La Sonara opère un virage stratégique pour renforcer son indépendance énergétique
Le Cameroun mise désormais sur une stratégie nationale pour moderniser et sécuriser son approvisionnement pétrolier. Cette décision marque un tournant dans la gestion des ressources du pays, avec la Sonara en première ligne. L’objectif ? Consolider l’autonomie du secteur énergétique national en privilégiant un partenariat public plutôt que des accords privés comme « Parras 24 ».
Ce changement de cap s’inscrit dans un contexte où la stabilité des infrastructures pétrolières devient un enjeu majeur pour l’économie camerounaise. En misant sur des investissements internes, les autorités cherchent à réduire les dépendances extérieures et à renforcer la résilience du pays face aux fluctuations des marchés internationaux.
Les raisons d’un abandon progressif des partenariats privés
Plusieurs facteurs expliquent cette réorientation. D’abord, les dérives contractuelles observées dans le cadre de « Parras 24 » ont soulevé des interrogations sur la transparence et l’efficacité des partenariats privés. Ensuite, les retards et les surcoûts récurrents ont poussé les décideurs à envisager des alternatives plus fiables.
Les autorités camerounaises ont ainsi privilégié une approche centrée sur l’État, perçue comme plus à même de garantir une gestion rigoureuse des ressources. Cette stratégie s’appuie sur des investissements publics ciblés et une refonte des mécanismes de gouvernance au sein de la Sonara.
Un plan ambitieux pour moderniser les infrastructures
Le nouveau modèle envisagé repose sur trois piliers essentiels :
- La rénovation complète des installations existantes, notamment à Limbé, pour améliorer leur efficacité et leur durabilité.
- L’extension des capacités de raffinage afin de répondre à la demande croissante en produits pétroliers sur le marché local et sous-régional.
- Le renforcement des compétences locales via des programmes de formation pour les salariés et l’embauche de nouveaux talents spécialisés dans le secteur énergétique.
Ces mesures visent à positionner la Sonara comme un acteur clé de la transition énergétique du Cameroun, tout en assurant une meilleure maîtrise des coûts et des délais.

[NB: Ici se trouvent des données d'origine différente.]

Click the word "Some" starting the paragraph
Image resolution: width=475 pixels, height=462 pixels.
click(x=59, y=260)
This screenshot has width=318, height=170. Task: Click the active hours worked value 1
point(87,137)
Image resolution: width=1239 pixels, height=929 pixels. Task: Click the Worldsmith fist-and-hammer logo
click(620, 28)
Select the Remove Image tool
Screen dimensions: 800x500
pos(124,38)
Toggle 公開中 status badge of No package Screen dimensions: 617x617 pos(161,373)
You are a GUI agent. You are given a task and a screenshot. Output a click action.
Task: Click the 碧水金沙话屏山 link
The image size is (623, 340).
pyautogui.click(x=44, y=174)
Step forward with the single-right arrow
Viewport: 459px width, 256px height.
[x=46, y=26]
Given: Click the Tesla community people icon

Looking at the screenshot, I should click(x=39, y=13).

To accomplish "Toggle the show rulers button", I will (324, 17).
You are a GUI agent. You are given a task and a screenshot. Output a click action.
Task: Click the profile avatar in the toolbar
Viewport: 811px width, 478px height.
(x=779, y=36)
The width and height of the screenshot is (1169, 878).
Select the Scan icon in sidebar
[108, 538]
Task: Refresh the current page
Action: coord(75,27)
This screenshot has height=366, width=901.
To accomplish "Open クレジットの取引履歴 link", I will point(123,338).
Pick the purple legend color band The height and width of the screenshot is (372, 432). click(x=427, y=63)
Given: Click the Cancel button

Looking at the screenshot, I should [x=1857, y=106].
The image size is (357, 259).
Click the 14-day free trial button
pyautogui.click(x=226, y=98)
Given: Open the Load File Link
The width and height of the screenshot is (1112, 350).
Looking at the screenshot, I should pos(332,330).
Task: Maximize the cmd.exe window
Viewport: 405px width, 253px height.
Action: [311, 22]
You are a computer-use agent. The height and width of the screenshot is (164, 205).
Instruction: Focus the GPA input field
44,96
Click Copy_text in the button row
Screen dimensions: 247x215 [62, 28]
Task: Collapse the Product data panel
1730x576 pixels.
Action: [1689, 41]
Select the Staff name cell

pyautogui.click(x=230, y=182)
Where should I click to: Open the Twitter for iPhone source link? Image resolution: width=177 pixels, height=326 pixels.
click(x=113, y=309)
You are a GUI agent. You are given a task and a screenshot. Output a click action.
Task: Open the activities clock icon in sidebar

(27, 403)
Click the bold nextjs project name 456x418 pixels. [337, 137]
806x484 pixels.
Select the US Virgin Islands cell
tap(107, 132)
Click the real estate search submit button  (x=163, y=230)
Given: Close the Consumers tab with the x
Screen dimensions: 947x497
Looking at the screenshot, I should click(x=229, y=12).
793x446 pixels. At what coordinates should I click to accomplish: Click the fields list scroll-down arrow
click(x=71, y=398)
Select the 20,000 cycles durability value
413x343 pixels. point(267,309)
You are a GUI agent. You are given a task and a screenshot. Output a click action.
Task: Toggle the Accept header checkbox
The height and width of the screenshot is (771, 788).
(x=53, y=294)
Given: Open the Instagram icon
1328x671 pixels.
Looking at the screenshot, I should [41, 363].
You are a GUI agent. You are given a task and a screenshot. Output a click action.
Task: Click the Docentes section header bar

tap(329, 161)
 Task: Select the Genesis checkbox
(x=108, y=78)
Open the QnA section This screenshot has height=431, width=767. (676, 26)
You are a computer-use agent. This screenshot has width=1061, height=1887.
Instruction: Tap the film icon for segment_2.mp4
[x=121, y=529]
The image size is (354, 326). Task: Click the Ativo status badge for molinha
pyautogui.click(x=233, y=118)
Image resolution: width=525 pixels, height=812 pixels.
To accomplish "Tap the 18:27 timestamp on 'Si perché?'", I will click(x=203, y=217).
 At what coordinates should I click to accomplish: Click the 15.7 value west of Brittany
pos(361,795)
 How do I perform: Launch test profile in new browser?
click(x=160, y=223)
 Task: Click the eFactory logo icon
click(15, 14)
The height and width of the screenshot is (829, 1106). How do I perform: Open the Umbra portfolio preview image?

Les perspectives économiques pour le Cameroun
Cette transition vers un modèle public pourrait avoir des répercussions positives sur l’économie nationale. En réduisant les coûts liés aux partenariats externes, le Cameroun espère dégager des marges supplémentaires pour financer d’autres secteurs prioritaires, comme les infrastructures ou l’éducation.
De plus, une Sonara plus autonome pourrait attirer de nouveaux investisseurs locaux et internationaux, séduits par la stabilité et la transparence de ce nouveau cadre. À terme, cette ambition pourrait faire du Cameroun un modèle de souveraineté énergétique en Afrique centrale.
Cette stratégie reflète une volonté politique forte de maîtriser pleinement les leviers économiques stratégiques. En s’appuyant sur ses propres ressources et compétences, le Cameroun se donne les moyens de construire un avenir plus indépendant et prospère.